On the heels of financial regulators releasing a final version of the Volcker rule, the first batch of what will likely be voluminous guidance has arrived. It is intended to assure community banks that they may not need to immediately divest certain holdings.

Three of the five agencies that jointly enacted the ban on proprietary trading by banks earlier this month – the Federal Reserve Board, Office of the Comptroller of the Currency, and Federal Deposit Insurance Corporation – released a “Frequently Asked Questions” document to provide clarification and guidance on whether collateralized debt obligations backed by trust preferred securities (TruPS CDOs) would fall under the Volcker rule's definition of “covered funds.”

TruPS were frequently bundled with collateralized debt obligations by banks prior to the financial crisis. By combining characteristics of equity and debt issues these holdings achieve favorable tax and regulatory treatment and are considered to be capital, not debt.

The FAQ says that banks with holdings in TruPS CDOs may not be required to immediately sell them and can instead determine if they can meet rule requirements within a conformance period that ends on July 21, 2015. The guidance suggests that before concluding that an investment in them is subject to the rule, banks should review the terms and information from other parties, including the CDO sponsor. It may be possible to restructure or modify holdings to achieve compliance, or take advantage of exclusions from the definition of Covered Fund that are found in the final rule.

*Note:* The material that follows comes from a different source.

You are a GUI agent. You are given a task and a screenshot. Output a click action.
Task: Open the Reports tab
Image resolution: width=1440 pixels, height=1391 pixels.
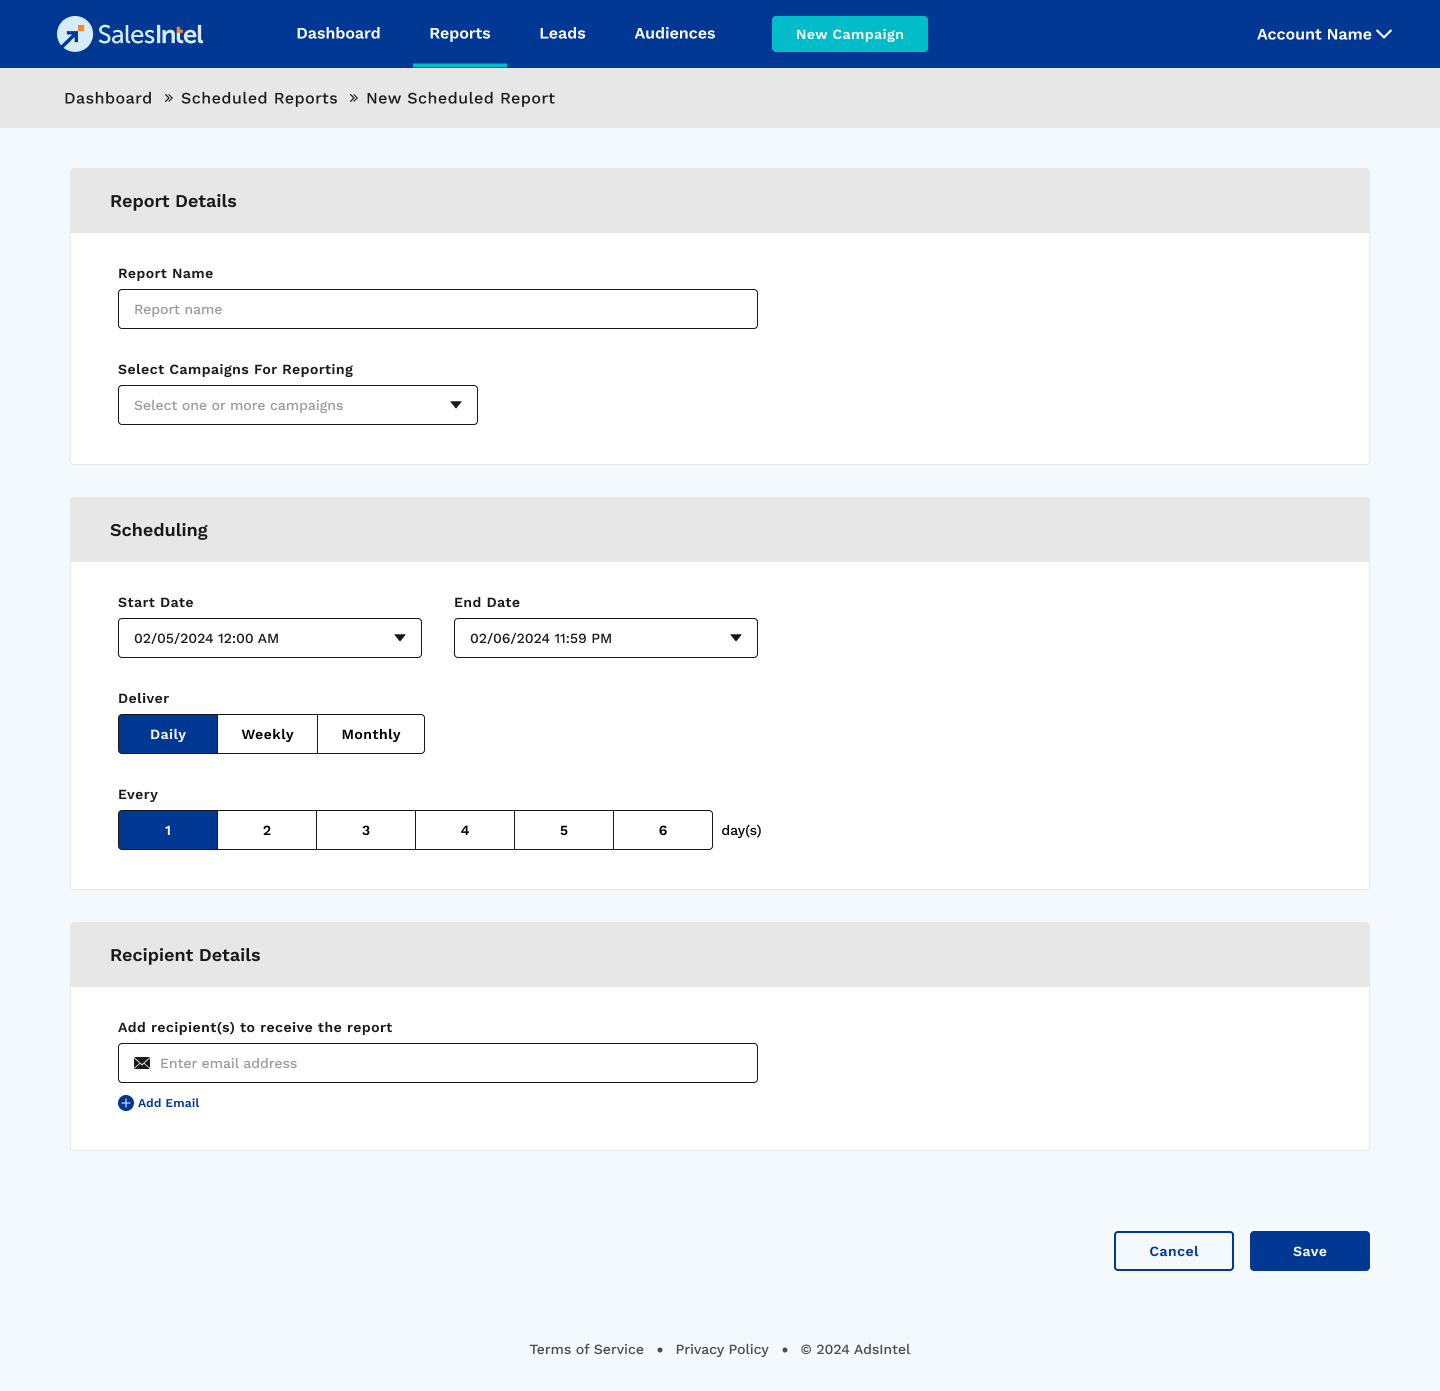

When evaluating whether a TruPS CDO is a Covered Fund, the FAQ advises banks to also determine whether a security is defined as an “ownership interest.” This can be done by considering, among other matters: whether the security provides the right to participate in the selection or removal of the CDO's directors or investment adviser; the right to receive a share of the income, gains or profits; the right to receive the underlying assets of the CDO after all other interests have been redeemed or paid in full; and the right to receive excess spread.

The agencies' guidance comes amid outcry from community banks over the rule's treatment of TruPS CDOs, which are commonly held and can be costly to unwind. Recently, for example, Utah-based Zions Bancorp took a $387 million charge to slice away those securities.

?“Community banks were reassured that the Volcker Rule wouldn't affect them, as they pose no conceivable systemic risk, but they have found out otherwise – and with only two weeks before the end of the year,” Frank Keating, president and CEO of the American Bankers Association, said in a statement. “The consequences of this unexpected bureaucratic bombshell are millions of dollars in losses that will undermine affected banks' ability to serve their customers and communities.”

Similar concerns were aired by U.S. Sen. Michael Crapo (R-Idaho) in a recent letter to financial regulators. Although regulators sought to assure small- and mid-sized entities they would not be subject to market disruptions or “have to implement new, costly compliance programs,” many of them were “taken by surprise” by provisions in the final rules that pertain to bank ownership of collateralized debt obligations, he wrote.